Don't Ask Because She Ain't Telling


"As she races through Iowa in the days before next week's caucuses, Hillary Clinton is taking few chances. She tells crowds that it’s their turn to “pick a president,’’ but over the last two days she has not invited them to ask her any questions.

Before the brief Christmas break, the New York senator had been setting aside time after campaign speeches to hear from the audience. Now when she’s done speaking, her theme songs blare from loudspeakers, preventing any kind of public Q&A."

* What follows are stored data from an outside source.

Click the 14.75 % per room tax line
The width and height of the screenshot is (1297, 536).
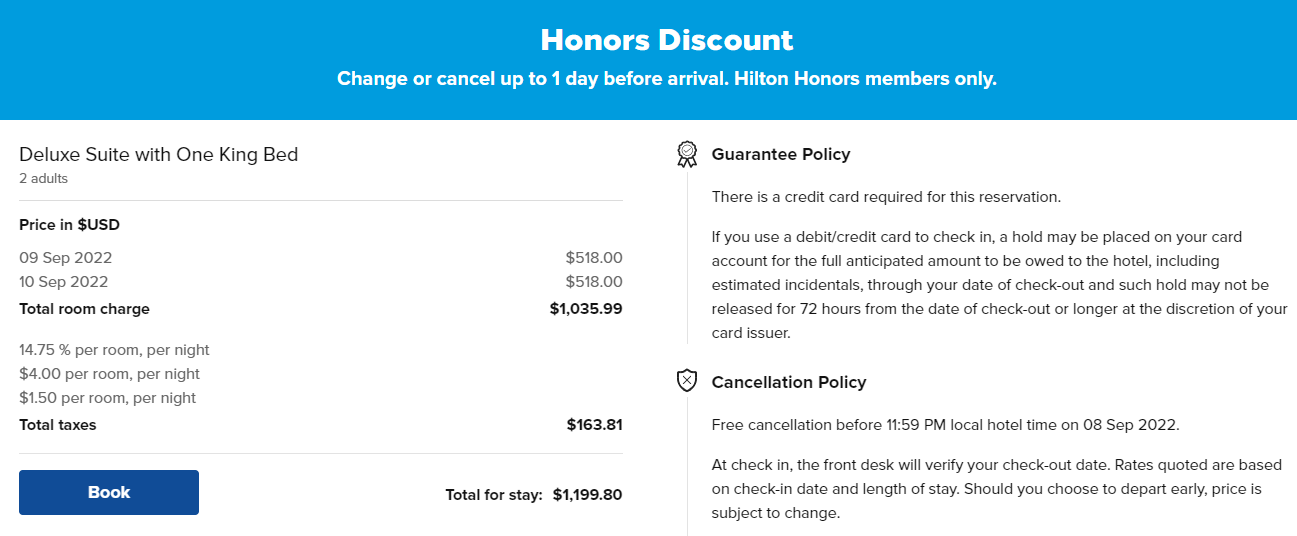point(114,350)
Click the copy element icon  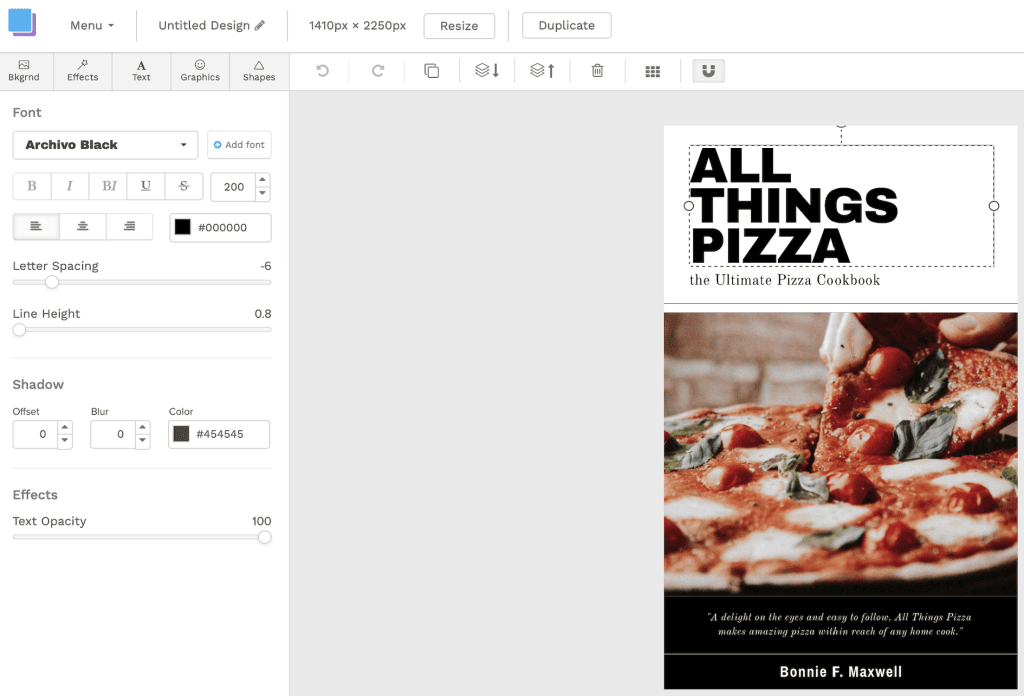tap(432, 71)

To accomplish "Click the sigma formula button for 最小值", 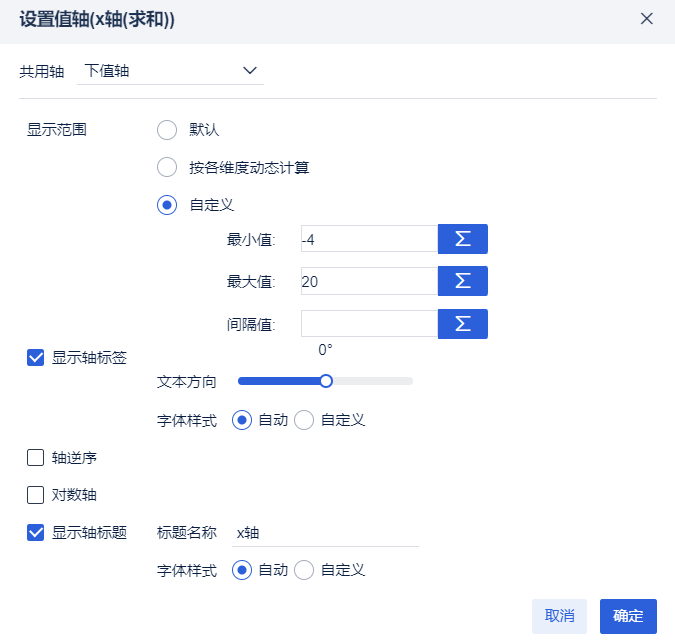I will (x=463, y=239).
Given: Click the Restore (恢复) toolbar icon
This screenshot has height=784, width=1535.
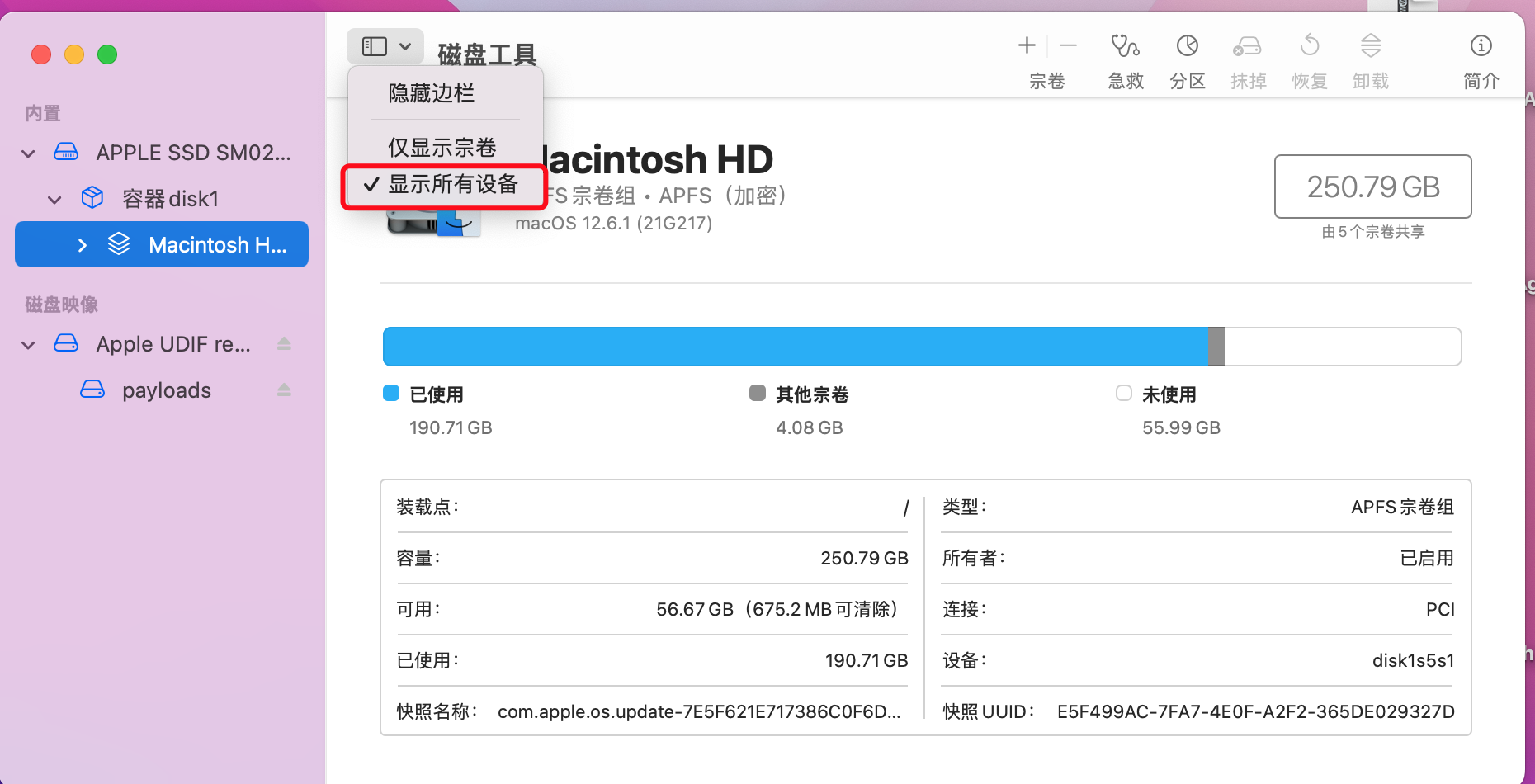Looking at the screenshot, I should (1309, 46).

When the witch ran for Senator NOBODY, and I do mean nobody was allowed to approach Her Highness with a question. She'd arrive amid fanfare aplenty with more security than stars in the sky, a handler would address the crowd and tell them that Mrs. BJ Billy would say a word or two, and off they'd scamper after the shrill one tossed out a cliche or two. They lightened up a bit after Rudy dropped out of the race due to health concerns, figuring that there'd be no one around to call her on some stupid statement that proved she didn't know a lick about NY City or State.

This time around there are so very many "friends", hangers-on, acquaintances, and outright plants ALWAYS in ANY audience attending her visits, that she doesn't dare get caught spewing the same old BS to yet another paid questioner, or, heaven forbid, some filthy peon who somehow managed to get past the scrutiny of her advisers. Its a smart move having this creature STFU because all she can do is hurt herself, but eventually she's bound to boil over and plant foot firmly in mouth because all of this talking to mere nobody's is getting tiresome.

PS: I'm no medical person but just look at her left eye. Looks like one teeny more bulge and she'll either stroke-out or pop an orb into the balcony. Why can't they just begin the coronation proceedings and stop all of this stress on the poor dear?